Para enfrentar los serios ataques a la democracia colombiana, es clave tomarse la democracia en serio; reparar en sus valores, procedimientos, símbolos, instituciones, tendencias globales, retos locales y narrativas.

Llamados a tomarse la democracia en serio están todos: jóvenes, empresarios, trabajadores, gremios, sindicatos, centros de formación básica, media, técnica, profesional, líderes religiosos, medios de comunicación, centros de pensamiento, influencers y políticos de profesión.

Los únicos que no se toman la democracia en serio, aunque posen de demócratas, son los autócratas y populistas de todo lo cuño.

La democracia está amenazada cuando se socavan autonomías de las ramas del poder público, de entidades territoriales, de gremios y sindicatos, universidades y organismos asesores técnicos.

Cuando un gobierno abusa de las facultades de inspección y vigilancia y sus intervenciones presagian agendas shu-shu-shu y expropiaciones fast-track.

Está amenazada la democracia cuando se la reduce a mero procedimiento, para después, erosionar su institucionalidad con arbitrarias medidas adoptadas por agentes gubernamentales.

Está amenazada cuando un Presidente anhela gobernar con facultades extraordinarias de estado de sitio y emergencia económica, como las que existían en la constitución de 1886.

La democracia está amenazada cuando se renuncia a la virtud republicana de respetar al otro, profiriendo insultos a empresarios, periodistas, gremios, invitando a borrar la oposición, lo que allana el camino para la acción criminal.
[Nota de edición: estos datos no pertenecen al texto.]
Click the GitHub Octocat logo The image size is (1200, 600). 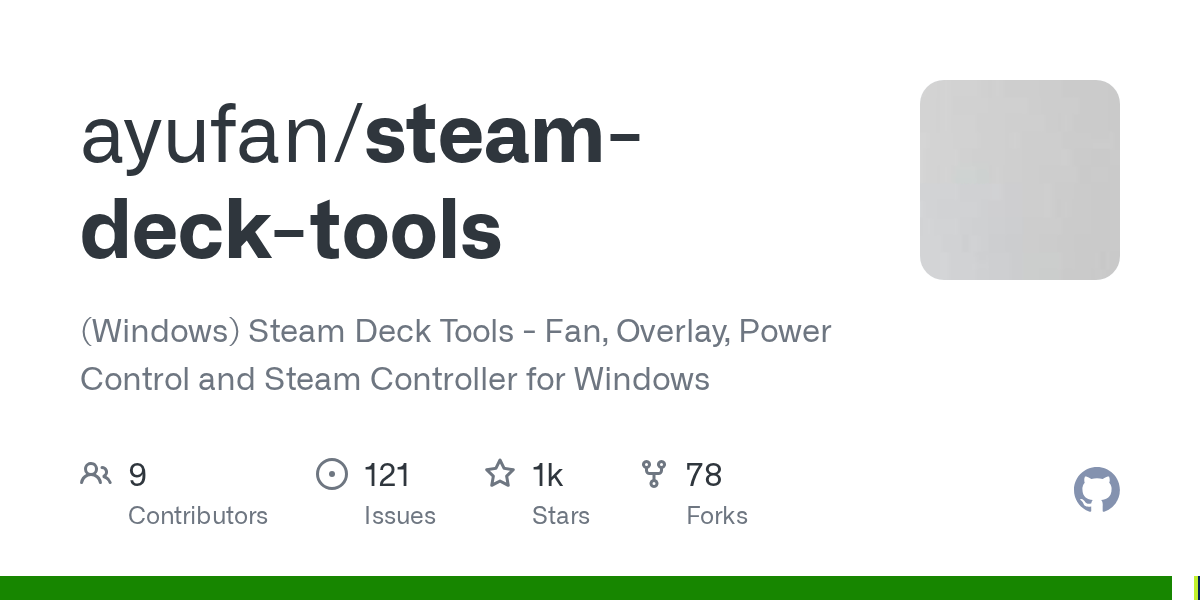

Está amenazada cuando el valor de la Igualdad se convierte primero en micrófonos para los victimismos y finalmente, en pasarela alterna de Theatrón, y trinchera para trampas juveniles.

La democracia está amenazada cuando se predica la “ política de la vida y amor” y se termina vociferando “libertad o muerte”, blandiendo banderas de cuestionables implicaciones semióticas.

Está amenazada cuando el Estado es cada vez más prepotente con el ciudadano y más impotente con el delincuente, y cuando desde Presidencia vociferan arengas estridentes, adoptan decisiones centralistas, agencian populismos y alcanzan el clímax patético de la crisis del presidencialismo cesarista.

La democracia está amenazada cuando en distintas orillas del espectro político se desdeña la ética y la estética, perdiendo el pudor ante el bien común y el sentido común.

Está amenazada cuando se banaliza el debate político con discursos machistas e histéricos que nada ayudan a edificar la convivencia. ¿El camino? Democracia en serio; más y mejor democracia; democracia sostenible.